Photo from Black & Bluegrass Productions.
It’s punk! It’s metal! No, it’s—bluegrass?! Well, it’s somehow all three, and that’s how Dan Rae likes it.
You’ll have a chance to listen to a whole evening of riotous bluegrass at this year’s Black & Bluegrass Festival at Rideau Pines Farm on September 16.
Black & Bluegrass isn’t your grandpa’s bluegrass fest—unless your grandpa was the local moonshiner/bar-brawler/town tough. For Rae, who has run this festival for nine years, Black & Bluegrass represents “the rowdier side of bluegrass, but also hybrids of punk rock, a little metal, psychobilly.”

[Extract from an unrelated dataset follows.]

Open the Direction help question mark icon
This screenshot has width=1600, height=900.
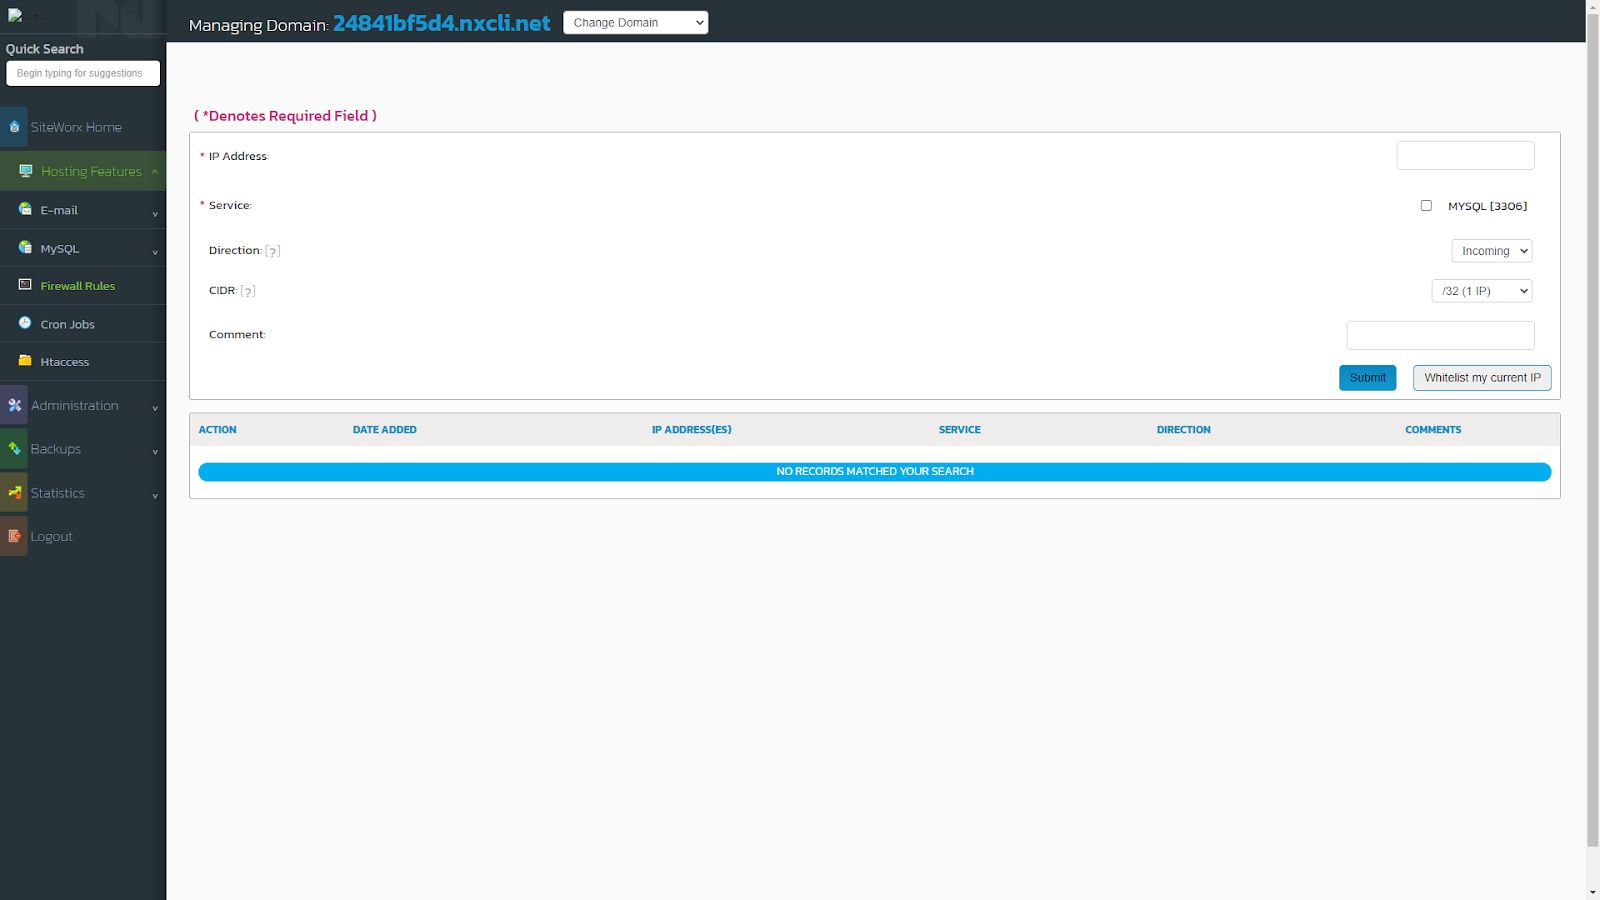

“Basically anything with a stand-up bass, we’ll play,” says Rae.

Fans at Black & Bluegrass 2022. Photo from Black & Bluegrass Productions.

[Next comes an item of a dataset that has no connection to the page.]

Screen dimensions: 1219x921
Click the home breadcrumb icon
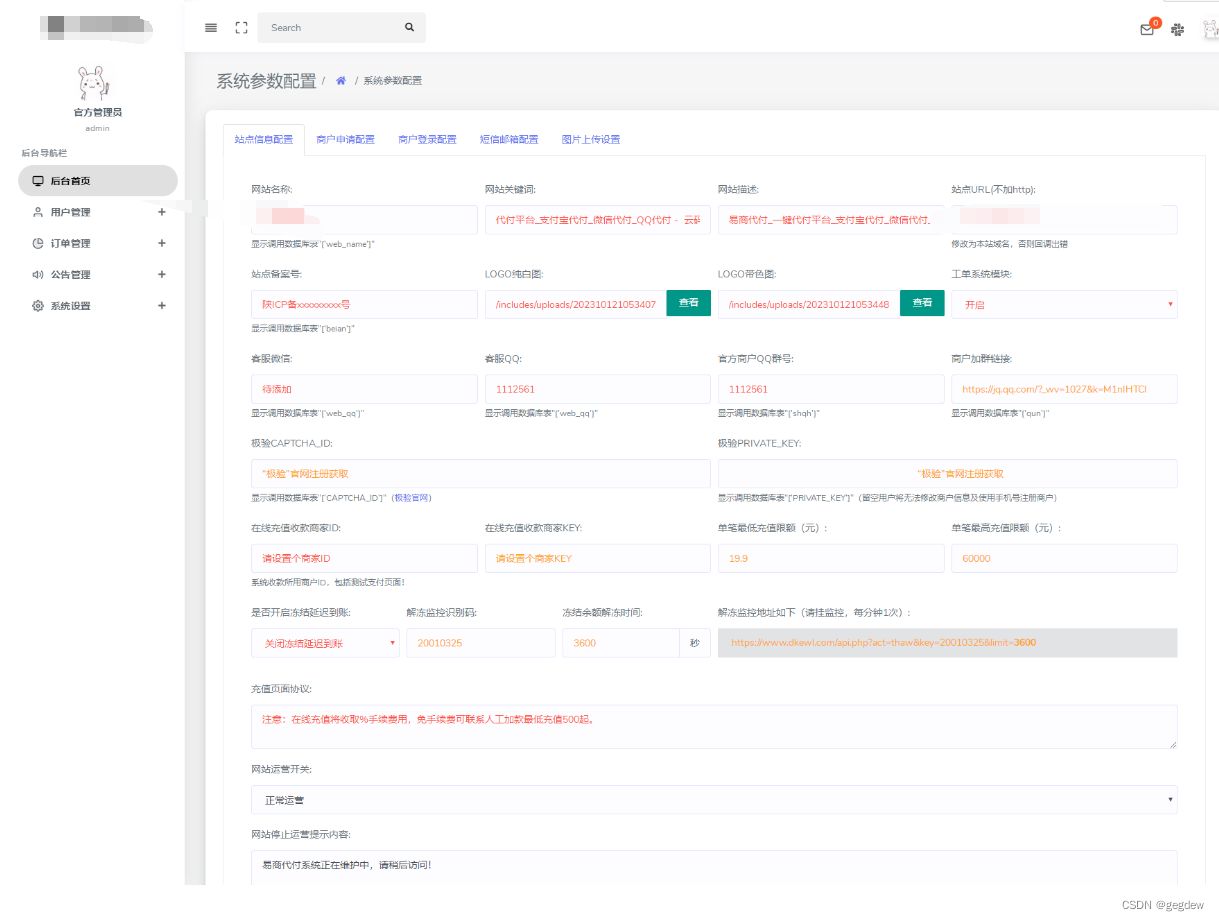[341, 80]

Rae is a musician himself—he fronts the band Bastards and the Buzzards—with a punk and metal background. He says he wasn’t much of a country guy, but was drawn towards rowdy bluegrass music that shared the “ideals” of punk and metal. After catching shows by acts like The Devil Makes Three and The Goddamn Gallows, Rae decided to start his own like-minded music fest.

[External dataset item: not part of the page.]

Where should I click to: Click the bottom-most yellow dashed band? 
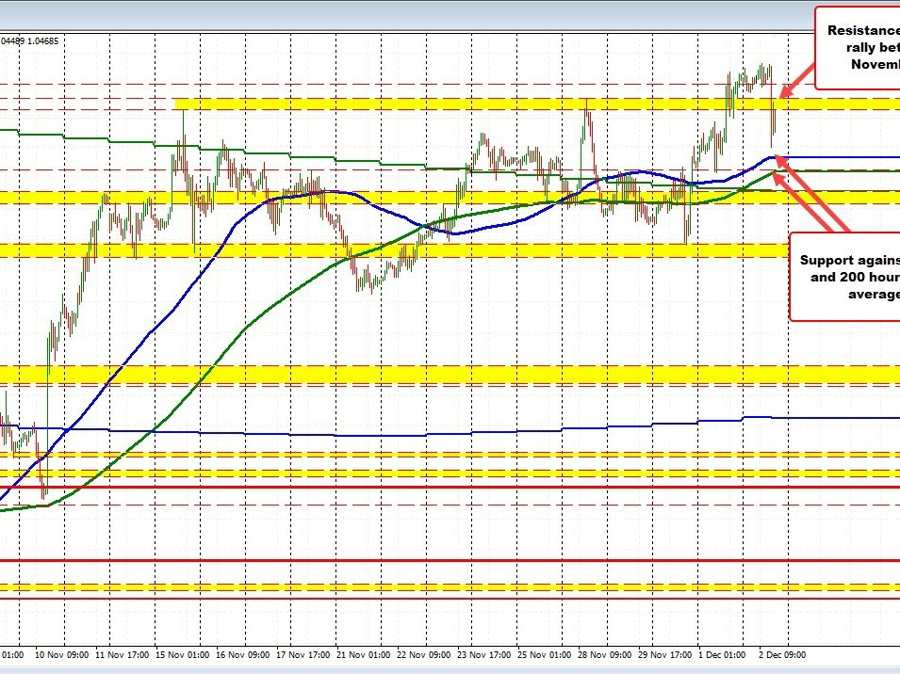point(400,587)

He connected with Myke Pulito from Oshawa, who fronts a band called Hairy Holler, a “rowdy tavern drinking band,” and who had his own outlaw country and folk-punk contacts. It snowballed from there. Like most years, 2023’s festival pulls from Rae’s big roster in a close-knit scene.

Photo from Black & Bluegrass Productions.
Rae gives all proceeds he makes to the performers.
Black & Bluegrass has two stages, a main stage for bands and a second stage for duos and solo acts, so people can bounce back and forth without a gap in the party. The outdoor setting is what Rae has always wanted, although he found great success in past years at the Rainbow Bistro.
Although a lot of traditional bluegrass music “is about drinking and partying, really,” says Rae, he admits there’s a bit of a wall between the purists and the fusion acts he associates with. He hasn’t had a straight bluegrass band perform yet.
“[The bands] are usually mixed with something,” he says.

Festival founder Dan Rae and Asjia Papineau, aka Bastards and the Buzzards. Photo from Black & Bluegrass Productions.
But the connection between punk and bluegrass runs deeper than just “drinking and partying.”
“I think it comes from blue-collar people. People break their backs all day and they come home and they have whiskey with their buddies and complain about work. That’s a big part of where it all comes from,” says Rae. “It’s just a whole bunch of regular people trying to live their lives.” Whether it’s electric guitar or banjo—or both!—it all draws from the same well.
And yes, Rae confirms that you can mosh at a bluegrass show. So work on your high lonesome holler and old-time breakdowns, and keep those elbows up!
Black & Bluegrass Fest 2023 is happening on Saturday, September 16, at Rideau Pines Farm (5174 Fourth Line Road). Tickets are $40 in advance or at the door. Doors open at 2pm, music starts at 3pm.